Smoking, again, turned out to be entirely unrelated, so they didn’t include it in the graph (below).
Besides LDL cholesterol, all of the assumed risk factors gain significance when you read from left to right – or through the three groups representing:
- (P0) the control group
- (P1) the medium-plaque group
- (P2) the high-plaque group
But, most Lp(a) is actually found in the low-density lipoprotein fraction.
In all of these studies (and the others I’ve seen), all of the small 10–20% increases in LDL cholesterol in CHD groups can be accounted for by the cholesterol contained within lipoprotein(a).

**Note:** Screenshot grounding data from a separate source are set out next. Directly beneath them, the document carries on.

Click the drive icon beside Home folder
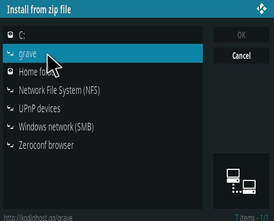The height and width of the screenshot is (221, 274). (x=11, y=72)
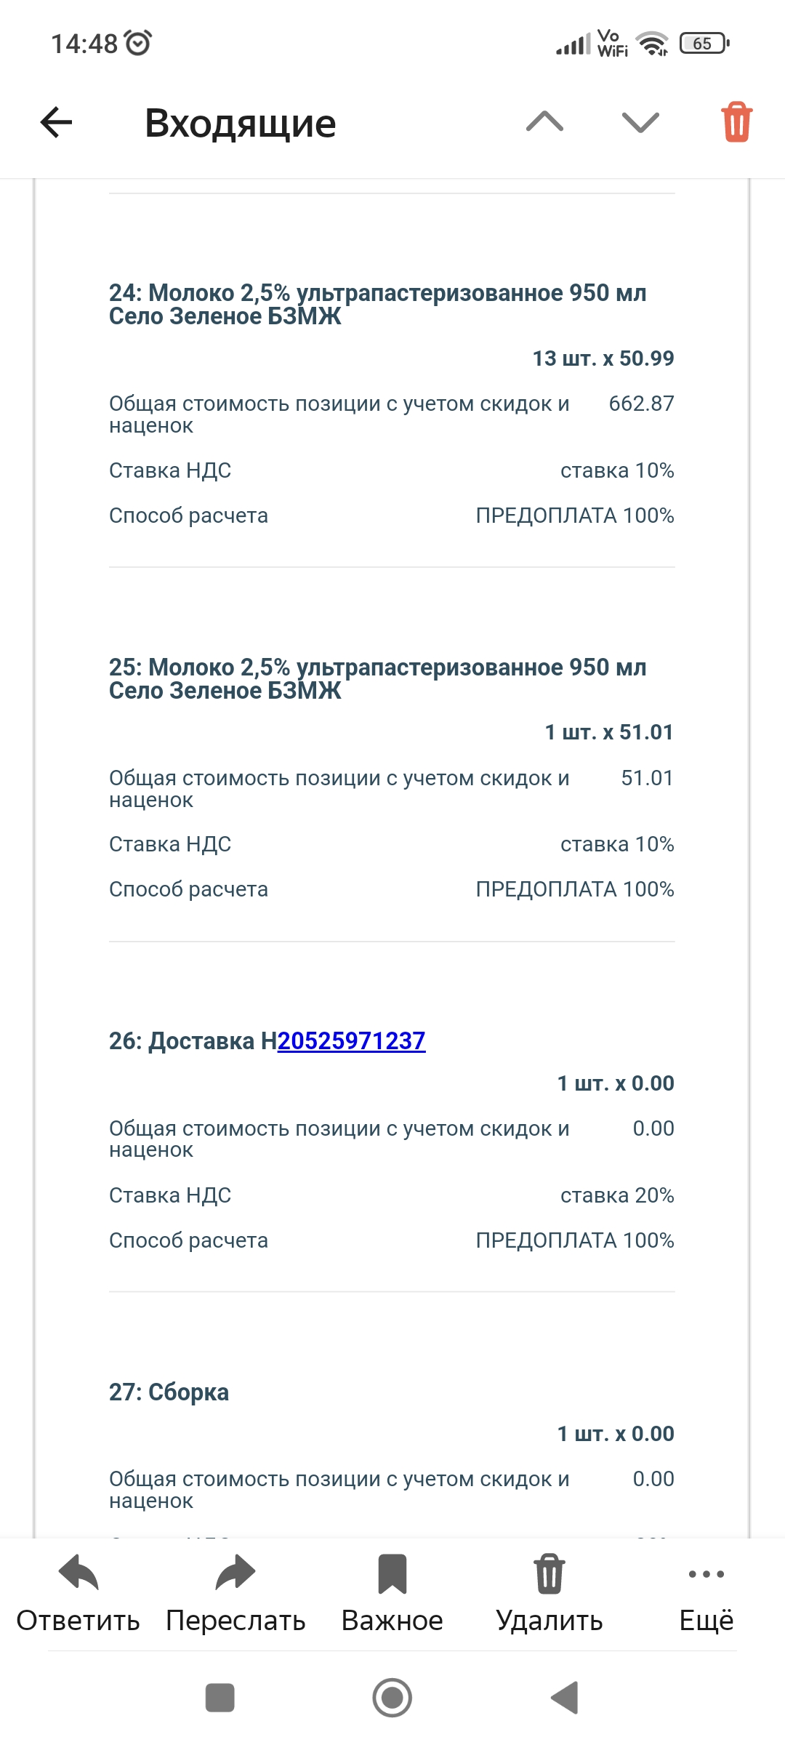
Task: Tap the Входящие inbox title
Action: pos(240,123)
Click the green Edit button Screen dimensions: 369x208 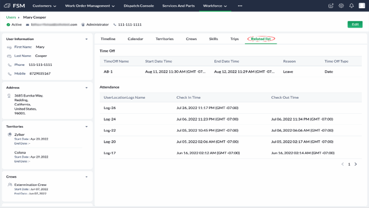355,25
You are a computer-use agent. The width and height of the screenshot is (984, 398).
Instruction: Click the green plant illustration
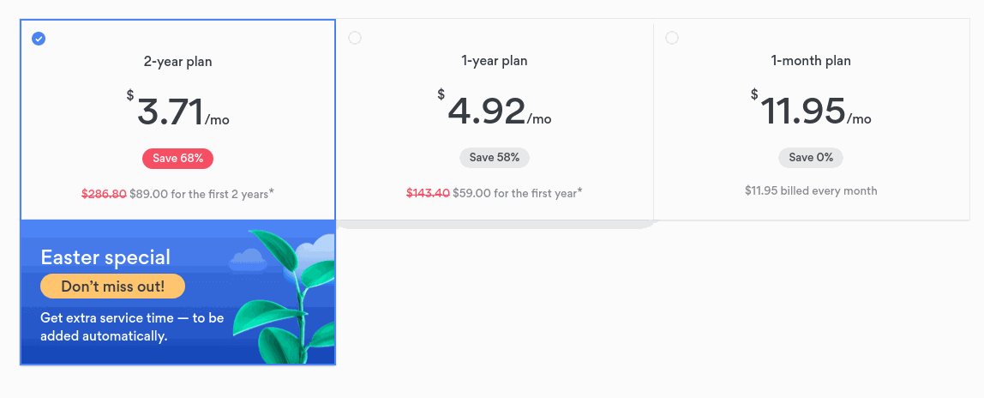point(285,296)
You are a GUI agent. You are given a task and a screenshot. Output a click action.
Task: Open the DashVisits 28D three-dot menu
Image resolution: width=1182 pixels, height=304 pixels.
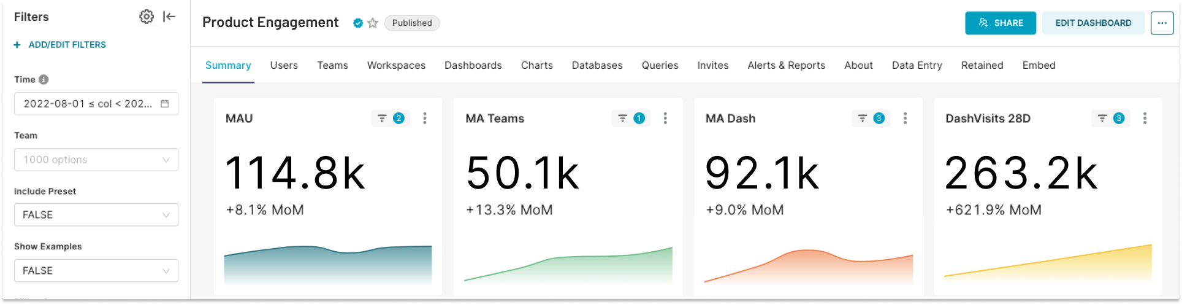[1145, 119]
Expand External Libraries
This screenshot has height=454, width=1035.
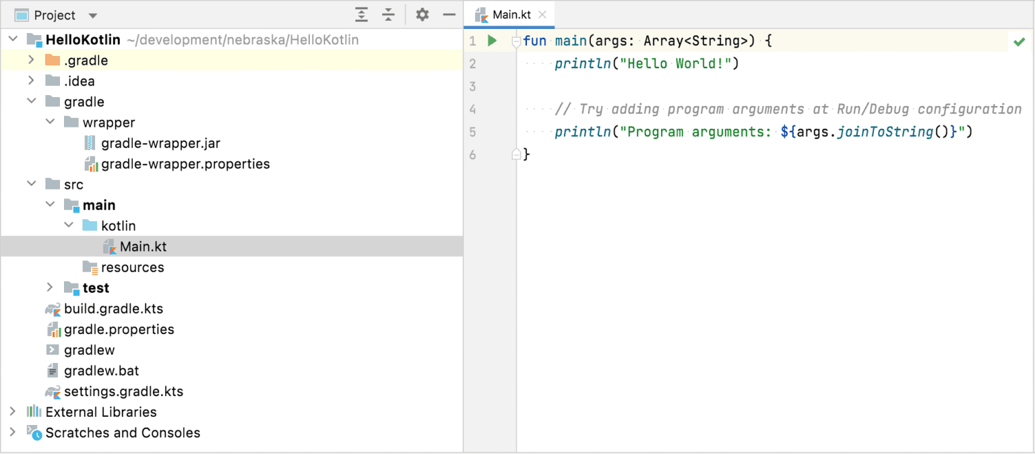pos(13,412)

“The correlation between Lp(a) and LDL cholesterol levels found in the present study was hardly unexpected, since the common clinical method for estimating levels of LDL cholesterol actually measures Lp(a) cholesterol as well.”
The studies that actually separated the lipoprotein(a) from the LDL fraction found that the risk from LDL cholesterol evaporates.
LDL cholesterol risk is simply a low-fidelity way of measuring Lp(a) cholesterol, while the LDL particle itself – when defined as the distinct protein and not the “blood fraction” – demonstrates essentially no risk whatsoever.
And we can say the same about total cholesterol. You can see that in this study’s data tables:
The presence of the additional Lp(a) observed in cardiovascular disease explains the increase in total cholesterol – and also the specific increase in the LDL fraction.
Total cholesterol, LDL cholesterol, and HDL cholesterol have very little relevance as compared to lipoprotein(a).
“However, we have no explanation for the rather weak significance of LDL cholesterol in both groups with arterial plaques.”
Hypertension and smoking were also mildly correlated in this study.
It seems likely that we could control higher blood pressure taking extra vitamin C, which would strengthen the arteries by increasing collagen turnover.
And the same is basically true of smoking, which can only be correlated to the extent it lowers vitamin C.
The small but notable correlation with diabetes is probably best explained by omega–6 fatty acids, common to both conditions.
But regardless of the other factors, it’s undeniable that Lp(a) obscures all others in importance.
While it’s true that genetics can influence the concentration of circulating Lp(a), the liver still requires a vitamin C deficiency for this to be expressed, apparently.
We all have DNA that encodes Lp(a). But that is only going to become a problem if your diet contains too many cooked foods and you don’t take vitamin C supplements.
Vitamin C is one of the most – if not the most – heat-labile vitamins (along with thiamine, niacin, and folate).
This is all consistent and I’ve seen no exception to these trends.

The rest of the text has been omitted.